Supplied material -
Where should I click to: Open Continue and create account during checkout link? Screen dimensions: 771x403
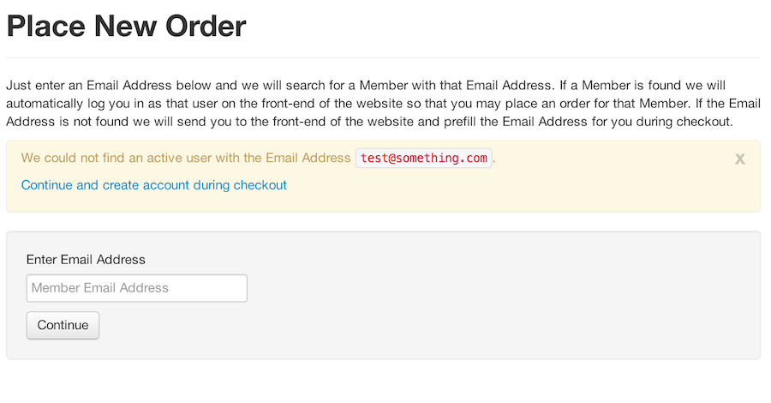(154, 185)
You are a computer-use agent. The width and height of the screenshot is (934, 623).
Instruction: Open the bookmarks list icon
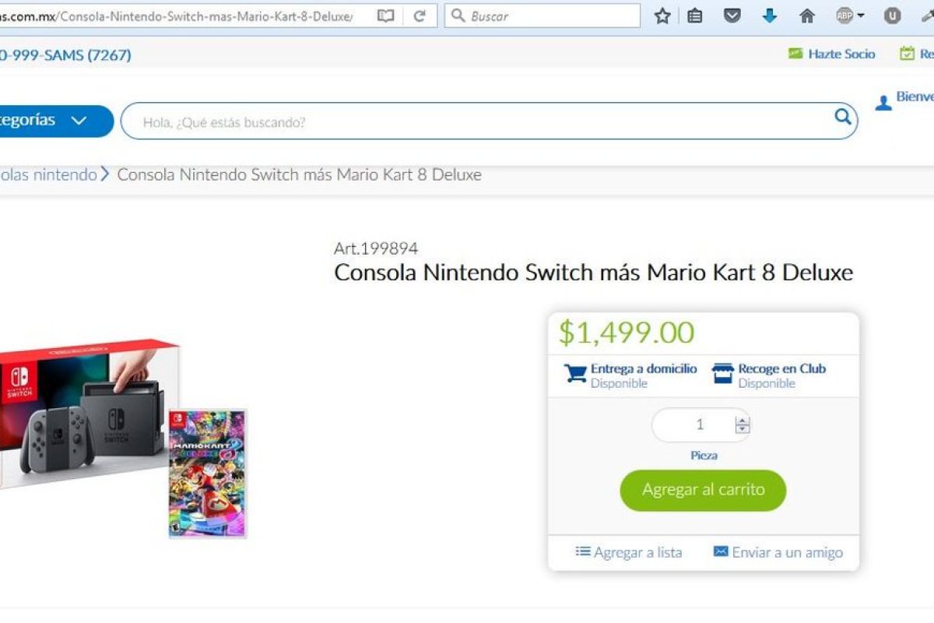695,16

About this exercise - The entries above need to be transcribed exactly, with the images left out.

Answer space -
Where should I click to: Open Continue and create account during checkout link? Screen dimensions: 771x403
(154, 185)
You are a computer-use agent. The width and height of the screenshot is (934, 623).
Instruction: Open the bookmarks list icon
695,16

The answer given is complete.